Like the lonely kid in the corner of the school cafeteria who's always trying to play Magic: The Gathering by himself, the Syfy channel is usually forgotten about and/or ignored—until every once in a while they do something to get attention, only to have everybody make fun of them for it. So then they creep back to their corner and try to pretend like they were in on the joke from the beginning.

But Syfy is sick of your jokes! Syfy is sick of being ignored! And to fix it, Syfy is going to throw their fucking Magic cards right in your fucking face do something pretty cool, actually: Try to start making some decent sci-fi TV shows. And not failed, half-assed efforts like Battlestar Galactica: Blood & Chrome, either: They're looking to adapt two solid, successful science-fiction book series. Both are smart and engaging reads, and both seem sell-suited to TV.

The first, announced a while ago and going straight to series, is based on James S.A. Corey's Expanse novels, a series that's four books (and counting) into a story that, at its best, blends likeable characters, interplanetary governmental brinksmanship, and pulpy action. (Some old-school horror and detective work is thrown in as well, the end result being a pretty great genre mash-up.) And yesterday, John Scalzi announced that his ever-expanding Old Man's War series—which starts with retirees on Earth getting their consciousnesses transferred into the bodies of young, wired, and virile super-soldiers, who're then sent of to die in humanity's many interstellar conflict zones—is being also being eyed for a possible Syfy series, with the pilot currently in its early stages.

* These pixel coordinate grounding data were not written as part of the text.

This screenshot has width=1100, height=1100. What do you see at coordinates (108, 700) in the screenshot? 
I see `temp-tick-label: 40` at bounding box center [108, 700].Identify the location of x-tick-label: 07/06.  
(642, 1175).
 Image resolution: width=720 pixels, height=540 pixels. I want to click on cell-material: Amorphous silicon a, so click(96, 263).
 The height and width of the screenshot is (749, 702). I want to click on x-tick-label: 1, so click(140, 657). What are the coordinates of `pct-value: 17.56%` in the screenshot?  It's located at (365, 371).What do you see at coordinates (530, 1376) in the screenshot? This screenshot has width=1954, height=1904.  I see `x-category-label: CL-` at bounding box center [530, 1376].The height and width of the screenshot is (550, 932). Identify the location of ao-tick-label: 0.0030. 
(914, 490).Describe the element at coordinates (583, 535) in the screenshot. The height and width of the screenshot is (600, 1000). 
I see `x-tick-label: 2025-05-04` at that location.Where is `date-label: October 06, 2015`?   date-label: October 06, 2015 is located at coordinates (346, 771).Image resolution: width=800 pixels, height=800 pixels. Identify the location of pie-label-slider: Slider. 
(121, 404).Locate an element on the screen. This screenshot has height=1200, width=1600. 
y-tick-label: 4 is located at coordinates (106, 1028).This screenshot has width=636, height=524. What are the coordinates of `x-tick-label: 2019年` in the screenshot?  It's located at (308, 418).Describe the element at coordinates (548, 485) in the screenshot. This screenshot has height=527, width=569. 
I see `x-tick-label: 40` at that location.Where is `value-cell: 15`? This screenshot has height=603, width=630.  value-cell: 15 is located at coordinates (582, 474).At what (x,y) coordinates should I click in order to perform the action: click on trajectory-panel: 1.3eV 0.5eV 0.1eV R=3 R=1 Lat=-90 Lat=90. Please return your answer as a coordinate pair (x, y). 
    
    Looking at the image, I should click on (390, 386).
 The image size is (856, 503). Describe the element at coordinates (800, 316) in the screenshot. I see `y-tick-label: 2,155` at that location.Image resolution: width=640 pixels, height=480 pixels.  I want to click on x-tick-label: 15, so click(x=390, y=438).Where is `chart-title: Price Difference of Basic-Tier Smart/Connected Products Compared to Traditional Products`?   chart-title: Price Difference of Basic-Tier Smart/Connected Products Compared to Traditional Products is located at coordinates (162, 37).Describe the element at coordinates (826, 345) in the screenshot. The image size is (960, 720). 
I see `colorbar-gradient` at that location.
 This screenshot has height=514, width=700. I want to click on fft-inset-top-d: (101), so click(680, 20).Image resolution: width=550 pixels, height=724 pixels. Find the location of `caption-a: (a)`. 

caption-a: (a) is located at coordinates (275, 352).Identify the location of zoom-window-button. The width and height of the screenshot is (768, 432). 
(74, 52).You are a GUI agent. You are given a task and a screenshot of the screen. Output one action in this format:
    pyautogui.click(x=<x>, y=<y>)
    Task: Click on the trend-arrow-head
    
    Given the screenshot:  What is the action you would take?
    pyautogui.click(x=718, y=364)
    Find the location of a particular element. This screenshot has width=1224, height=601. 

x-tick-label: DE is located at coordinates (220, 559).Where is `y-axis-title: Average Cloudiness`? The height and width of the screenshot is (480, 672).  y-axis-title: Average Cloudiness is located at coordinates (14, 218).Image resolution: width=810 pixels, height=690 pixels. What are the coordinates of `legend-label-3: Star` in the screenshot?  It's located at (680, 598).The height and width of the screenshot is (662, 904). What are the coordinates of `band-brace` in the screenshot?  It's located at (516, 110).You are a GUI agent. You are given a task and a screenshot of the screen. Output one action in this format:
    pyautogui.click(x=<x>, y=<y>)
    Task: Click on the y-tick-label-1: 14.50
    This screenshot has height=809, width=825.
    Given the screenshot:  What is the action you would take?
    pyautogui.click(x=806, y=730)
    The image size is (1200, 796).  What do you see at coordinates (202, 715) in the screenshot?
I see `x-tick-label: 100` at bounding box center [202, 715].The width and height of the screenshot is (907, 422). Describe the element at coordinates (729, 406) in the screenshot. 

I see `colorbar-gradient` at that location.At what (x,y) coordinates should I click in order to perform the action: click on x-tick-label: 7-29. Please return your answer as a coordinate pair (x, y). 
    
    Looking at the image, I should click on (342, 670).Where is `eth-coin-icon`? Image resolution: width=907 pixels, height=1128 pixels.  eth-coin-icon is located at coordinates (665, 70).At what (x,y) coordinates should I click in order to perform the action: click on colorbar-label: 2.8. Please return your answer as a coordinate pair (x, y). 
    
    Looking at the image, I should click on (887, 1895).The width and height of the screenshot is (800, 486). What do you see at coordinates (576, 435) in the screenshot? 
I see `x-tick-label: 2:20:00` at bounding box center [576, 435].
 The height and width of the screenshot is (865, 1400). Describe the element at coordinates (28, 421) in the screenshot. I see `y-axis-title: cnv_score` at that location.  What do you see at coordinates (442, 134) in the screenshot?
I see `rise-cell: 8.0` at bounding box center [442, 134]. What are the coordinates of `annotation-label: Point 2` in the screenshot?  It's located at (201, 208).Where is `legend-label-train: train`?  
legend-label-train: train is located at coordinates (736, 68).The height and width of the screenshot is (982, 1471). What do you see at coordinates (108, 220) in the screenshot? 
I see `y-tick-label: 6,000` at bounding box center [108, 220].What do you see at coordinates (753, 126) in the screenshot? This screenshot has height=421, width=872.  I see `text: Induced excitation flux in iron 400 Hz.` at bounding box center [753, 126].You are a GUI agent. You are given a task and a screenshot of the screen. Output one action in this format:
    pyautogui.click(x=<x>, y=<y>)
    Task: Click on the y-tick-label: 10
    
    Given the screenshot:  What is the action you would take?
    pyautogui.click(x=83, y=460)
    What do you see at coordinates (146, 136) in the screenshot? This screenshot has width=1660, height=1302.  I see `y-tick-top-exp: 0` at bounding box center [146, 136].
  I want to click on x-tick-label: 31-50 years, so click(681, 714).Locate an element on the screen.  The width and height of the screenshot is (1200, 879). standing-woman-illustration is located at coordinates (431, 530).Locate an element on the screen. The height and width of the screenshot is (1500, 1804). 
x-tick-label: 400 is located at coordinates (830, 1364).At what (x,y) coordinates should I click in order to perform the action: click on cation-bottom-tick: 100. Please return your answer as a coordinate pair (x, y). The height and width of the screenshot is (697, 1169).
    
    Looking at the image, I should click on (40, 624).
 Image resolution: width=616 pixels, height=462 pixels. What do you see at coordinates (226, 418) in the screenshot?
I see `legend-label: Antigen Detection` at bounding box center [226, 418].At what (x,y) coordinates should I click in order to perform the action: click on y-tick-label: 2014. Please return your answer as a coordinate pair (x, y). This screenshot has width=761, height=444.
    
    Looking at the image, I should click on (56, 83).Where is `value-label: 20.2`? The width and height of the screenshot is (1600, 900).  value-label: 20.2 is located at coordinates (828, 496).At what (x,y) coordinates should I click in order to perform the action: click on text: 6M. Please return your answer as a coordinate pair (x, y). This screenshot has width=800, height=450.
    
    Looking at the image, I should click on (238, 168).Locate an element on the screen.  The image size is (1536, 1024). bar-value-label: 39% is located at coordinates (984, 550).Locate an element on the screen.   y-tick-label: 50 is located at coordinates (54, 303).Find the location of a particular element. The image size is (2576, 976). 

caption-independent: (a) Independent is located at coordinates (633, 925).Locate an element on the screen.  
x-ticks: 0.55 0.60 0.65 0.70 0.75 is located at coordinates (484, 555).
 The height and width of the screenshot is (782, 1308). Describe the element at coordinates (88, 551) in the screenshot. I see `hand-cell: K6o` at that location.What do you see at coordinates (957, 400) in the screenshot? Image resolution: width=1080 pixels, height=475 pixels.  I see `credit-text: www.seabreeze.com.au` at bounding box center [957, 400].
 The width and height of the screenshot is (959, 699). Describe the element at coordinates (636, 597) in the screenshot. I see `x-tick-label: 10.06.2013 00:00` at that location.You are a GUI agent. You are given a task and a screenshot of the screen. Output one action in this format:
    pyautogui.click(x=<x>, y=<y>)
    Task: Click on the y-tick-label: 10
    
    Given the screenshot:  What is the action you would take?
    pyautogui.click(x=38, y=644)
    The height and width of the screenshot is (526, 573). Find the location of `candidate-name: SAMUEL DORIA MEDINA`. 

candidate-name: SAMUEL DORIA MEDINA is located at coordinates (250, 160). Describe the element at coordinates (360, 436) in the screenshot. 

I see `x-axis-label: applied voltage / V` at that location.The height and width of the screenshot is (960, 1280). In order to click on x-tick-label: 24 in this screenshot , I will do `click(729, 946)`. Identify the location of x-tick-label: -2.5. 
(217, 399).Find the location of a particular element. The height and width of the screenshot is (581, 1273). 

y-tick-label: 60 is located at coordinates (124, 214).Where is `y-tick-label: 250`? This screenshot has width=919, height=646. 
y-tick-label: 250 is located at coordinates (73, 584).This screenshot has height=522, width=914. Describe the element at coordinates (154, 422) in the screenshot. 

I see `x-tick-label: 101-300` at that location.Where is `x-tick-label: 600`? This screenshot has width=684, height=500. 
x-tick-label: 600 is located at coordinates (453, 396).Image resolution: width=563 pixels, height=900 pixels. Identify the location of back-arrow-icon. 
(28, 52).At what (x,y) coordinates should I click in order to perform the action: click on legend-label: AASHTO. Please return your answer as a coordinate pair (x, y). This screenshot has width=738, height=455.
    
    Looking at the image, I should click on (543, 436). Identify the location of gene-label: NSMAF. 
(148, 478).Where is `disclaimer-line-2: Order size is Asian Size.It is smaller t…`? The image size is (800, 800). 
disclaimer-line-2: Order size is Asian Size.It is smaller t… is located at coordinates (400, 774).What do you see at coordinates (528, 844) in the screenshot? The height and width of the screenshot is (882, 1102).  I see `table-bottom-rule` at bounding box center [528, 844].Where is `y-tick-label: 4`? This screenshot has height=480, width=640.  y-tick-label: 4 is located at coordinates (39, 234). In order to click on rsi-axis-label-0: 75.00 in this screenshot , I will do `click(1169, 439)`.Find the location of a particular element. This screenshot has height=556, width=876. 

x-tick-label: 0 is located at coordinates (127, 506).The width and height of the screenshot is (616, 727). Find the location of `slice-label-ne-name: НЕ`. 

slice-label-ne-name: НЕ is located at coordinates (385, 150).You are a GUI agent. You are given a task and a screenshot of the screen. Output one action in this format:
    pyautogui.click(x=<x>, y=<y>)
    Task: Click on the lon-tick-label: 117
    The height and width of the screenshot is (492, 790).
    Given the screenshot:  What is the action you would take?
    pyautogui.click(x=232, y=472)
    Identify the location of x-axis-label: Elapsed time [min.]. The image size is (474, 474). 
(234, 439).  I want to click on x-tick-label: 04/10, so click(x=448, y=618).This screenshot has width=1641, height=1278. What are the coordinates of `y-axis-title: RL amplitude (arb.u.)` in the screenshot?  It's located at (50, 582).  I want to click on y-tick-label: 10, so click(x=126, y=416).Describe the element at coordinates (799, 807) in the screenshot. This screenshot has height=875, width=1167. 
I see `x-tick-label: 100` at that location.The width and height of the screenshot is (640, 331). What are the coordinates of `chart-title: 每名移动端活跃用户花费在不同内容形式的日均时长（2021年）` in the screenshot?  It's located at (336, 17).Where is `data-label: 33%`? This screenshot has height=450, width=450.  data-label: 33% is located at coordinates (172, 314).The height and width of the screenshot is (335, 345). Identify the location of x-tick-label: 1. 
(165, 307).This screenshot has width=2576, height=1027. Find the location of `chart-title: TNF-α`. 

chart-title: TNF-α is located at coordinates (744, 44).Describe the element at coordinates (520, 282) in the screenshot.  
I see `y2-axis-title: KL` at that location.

Today, Scalzi followed up his announcement with some comments about Syfy—comments that echo what Expanse authors Daniel Abraham and Ty Franck (who share the James S.A. Corey pseudonym) said at their reading at Powell's Cedar Hills a month or two ago. From Scalzi:

Speaking as someone whose previous television show got cancelled in part because Syfy bumped it for wrestling, you don’t have to tell me that the channel has some fairly egregious sins in its past. However, the execs who yanked it in the direction of wrestling are gone, and the execs who are there now seem to have this crazy idea that a channel devoted to science fiction ought to have science fiction on it. This, I assume, is why it bought OMW and is taking James S.A. Corey’s Expanse books straight to series, and otherwise doing a lot of shopping for good science fiction to turn into shows. I kind of think we should encourage this shocking turn of events. Maybe that’s just me.

I got nothing for you about the Sharknado films. Hey, something like five million people watched Sharknado 2 when it debuted. Don’t blame Syfy for that. Blame society. Or at least recognize that some of Syfy’s sweet, sweet Sharknado money is being poured into the development of the OMW series. (Via.)

Put that way, it almost feels like Sharknado might be good for something after all.

(For those willing to dig deeper, here's my review of the most recent Old Man's War book, The Human Division; a few years ago, I also interviewed Scalzi when his book Fuzzy Nation came out. Your best bet, though, is to just to go pick up the paperbacks of the first books in the Old Man's War and Expanse series [Old Man's War and Leviathan Wakes, respectively]; they're both quick, fun reads that should give you a feel if you want to keep going. Plus, then you can act all superior when the TV shows finally come out, just like those dicks who never stop acting superior about Game of Thrones.)